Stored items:
★ ★ ★ ★ ★
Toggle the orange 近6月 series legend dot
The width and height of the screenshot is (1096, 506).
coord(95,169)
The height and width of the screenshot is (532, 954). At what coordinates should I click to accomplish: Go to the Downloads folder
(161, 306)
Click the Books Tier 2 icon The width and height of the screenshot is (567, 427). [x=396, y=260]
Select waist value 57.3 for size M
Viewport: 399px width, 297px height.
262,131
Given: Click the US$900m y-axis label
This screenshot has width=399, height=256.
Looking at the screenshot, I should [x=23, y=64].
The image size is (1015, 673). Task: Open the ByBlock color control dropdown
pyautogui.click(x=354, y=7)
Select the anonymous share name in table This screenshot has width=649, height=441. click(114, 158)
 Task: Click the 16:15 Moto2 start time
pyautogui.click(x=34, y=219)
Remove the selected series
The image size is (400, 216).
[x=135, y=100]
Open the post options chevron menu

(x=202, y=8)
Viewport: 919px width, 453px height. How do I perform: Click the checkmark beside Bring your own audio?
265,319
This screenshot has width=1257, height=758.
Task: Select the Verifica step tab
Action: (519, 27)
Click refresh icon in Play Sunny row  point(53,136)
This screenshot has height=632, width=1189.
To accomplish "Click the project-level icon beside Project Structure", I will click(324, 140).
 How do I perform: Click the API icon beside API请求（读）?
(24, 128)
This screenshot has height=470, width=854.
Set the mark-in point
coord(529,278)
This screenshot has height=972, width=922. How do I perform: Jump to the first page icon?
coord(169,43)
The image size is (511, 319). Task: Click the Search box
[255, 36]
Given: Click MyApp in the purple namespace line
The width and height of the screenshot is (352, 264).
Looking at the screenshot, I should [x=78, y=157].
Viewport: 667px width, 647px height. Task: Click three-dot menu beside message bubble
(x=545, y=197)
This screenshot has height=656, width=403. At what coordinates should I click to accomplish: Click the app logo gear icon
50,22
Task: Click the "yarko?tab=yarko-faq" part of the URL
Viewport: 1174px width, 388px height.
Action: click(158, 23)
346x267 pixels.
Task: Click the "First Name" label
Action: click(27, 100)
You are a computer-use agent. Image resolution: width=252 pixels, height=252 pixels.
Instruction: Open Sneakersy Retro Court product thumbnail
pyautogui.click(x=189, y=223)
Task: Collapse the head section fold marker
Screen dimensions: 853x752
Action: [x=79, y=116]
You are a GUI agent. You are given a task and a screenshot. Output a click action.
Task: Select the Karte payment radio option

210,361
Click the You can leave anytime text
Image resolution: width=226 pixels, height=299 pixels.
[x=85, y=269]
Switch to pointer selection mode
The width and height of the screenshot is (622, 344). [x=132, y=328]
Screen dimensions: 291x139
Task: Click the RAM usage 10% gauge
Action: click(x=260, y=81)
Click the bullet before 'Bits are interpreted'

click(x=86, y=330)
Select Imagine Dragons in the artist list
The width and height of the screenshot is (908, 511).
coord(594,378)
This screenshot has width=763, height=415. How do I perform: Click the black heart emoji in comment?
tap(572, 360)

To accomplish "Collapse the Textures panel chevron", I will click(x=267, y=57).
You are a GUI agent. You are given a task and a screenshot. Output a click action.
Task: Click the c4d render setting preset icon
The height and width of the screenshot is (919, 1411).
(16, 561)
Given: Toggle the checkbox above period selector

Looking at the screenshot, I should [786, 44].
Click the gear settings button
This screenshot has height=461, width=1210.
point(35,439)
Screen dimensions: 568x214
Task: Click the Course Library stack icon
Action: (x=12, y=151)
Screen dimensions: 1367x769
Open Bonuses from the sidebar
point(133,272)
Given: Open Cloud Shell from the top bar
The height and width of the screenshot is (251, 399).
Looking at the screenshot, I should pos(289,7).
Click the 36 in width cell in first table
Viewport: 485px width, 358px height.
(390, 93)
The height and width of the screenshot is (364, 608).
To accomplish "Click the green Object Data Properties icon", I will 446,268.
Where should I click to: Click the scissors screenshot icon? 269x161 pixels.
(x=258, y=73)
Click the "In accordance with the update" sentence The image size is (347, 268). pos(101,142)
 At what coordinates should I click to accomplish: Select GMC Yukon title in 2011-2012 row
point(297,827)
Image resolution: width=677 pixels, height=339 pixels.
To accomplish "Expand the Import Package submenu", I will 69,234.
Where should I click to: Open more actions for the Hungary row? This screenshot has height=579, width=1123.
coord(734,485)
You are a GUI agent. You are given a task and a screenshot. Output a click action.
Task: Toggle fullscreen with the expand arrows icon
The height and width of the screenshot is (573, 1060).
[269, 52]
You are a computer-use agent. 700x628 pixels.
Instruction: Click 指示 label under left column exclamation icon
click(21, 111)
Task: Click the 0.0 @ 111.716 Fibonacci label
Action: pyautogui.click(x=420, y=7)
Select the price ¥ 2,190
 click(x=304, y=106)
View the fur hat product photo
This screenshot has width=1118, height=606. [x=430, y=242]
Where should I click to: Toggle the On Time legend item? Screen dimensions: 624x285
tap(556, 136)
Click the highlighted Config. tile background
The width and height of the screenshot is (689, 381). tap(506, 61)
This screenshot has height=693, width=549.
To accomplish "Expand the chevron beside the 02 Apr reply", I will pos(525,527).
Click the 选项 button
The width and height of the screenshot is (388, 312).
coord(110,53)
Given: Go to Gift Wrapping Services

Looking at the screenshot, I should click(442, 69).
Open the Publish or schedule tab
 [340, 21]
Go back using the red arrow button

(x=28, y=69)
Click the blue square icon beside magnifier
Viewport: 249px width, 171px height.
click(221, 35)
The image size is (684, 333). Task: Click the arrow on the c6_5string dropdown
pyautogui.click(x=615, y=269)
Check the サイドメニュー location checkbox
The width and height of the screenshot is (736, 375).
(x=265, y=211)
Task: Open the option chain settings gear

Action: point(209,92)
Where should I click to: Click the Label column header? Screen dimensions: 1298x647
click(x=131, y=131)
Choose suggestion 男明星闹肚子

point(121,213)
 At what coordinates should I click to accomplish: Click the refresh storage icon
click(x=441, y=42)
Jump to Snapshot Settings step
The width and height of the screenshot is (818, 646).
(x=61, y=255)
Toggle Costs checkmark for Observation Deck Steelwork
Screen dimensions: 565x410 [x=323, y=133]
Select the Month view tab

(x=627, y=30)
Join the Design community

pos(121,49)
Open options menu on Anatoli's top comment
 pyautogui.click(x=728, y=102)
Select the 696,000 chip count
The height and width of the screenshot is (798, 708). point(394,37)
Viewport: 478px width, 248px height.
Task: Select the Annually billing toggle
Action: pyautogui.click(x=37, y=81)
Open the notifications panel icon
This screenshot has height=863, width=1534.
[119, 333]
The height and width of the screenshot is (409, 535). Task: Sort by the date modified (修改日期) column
★ ★ ★ ★ ★
* _Work instruction_:
From the records above, transcribe exactly the run of lines that opens with the line holding "Screen dimensions: 853x752" and closes with the line holding "Given: Open Cloud Shell from the top bar", both included.

* _Task output_:
Screen dimensions: 853x752
Action: [x=79, y=116]
You are a GUI agent. You are given a task and a screenshot. Output a click action.
Task: Select the Karte payment radio option

210,361
Click the You can leave anytime text
Image resolution: width=226 pixels, height=299 pixels.
[x=85, y=269]
Switch to pointer selection mode
The width and height of the screenshot is (622, 344). [x=132, y=328]
Screen dimensions: 291x139
Task: Click the RAM usage 10% gauge
Action: click(x=260, y=81)
Click the bullet before 'Bits are interpreted'

click(x=86, y=330)
Select Imagine Dragons in the artist list
The width and height of the screenshot is (908, 511).
coord(594,378)
This screenshot has width=763, height=415. How do I perform: Click the black heart emoji in comment?
tap(572, 360)

To accomplish "Collapse the Textures panel chevron", I will click(x=267, y=57).
You are a GUI agent. You are given a task and a screenshot. Output a click action.
Task: Click the c4d render setting preset icon
The height and width of the screenshot is (919, 1411).
(16, 561)
Given: Toggle the checkbox above period selector

Looking at the screenshot, I should [786, 44].
Click the gear settings button
This screenshot has height=461, width=1210.
point(35,439)
Screen dimensions: 568x214
Task: Click the Course Library stack icon
Action: (x=12, y=151)
Screen dimensions: 1367x769
Open Bonuses from the sidebar
point(133,272)
Given: Open Cloud Shell from the top bar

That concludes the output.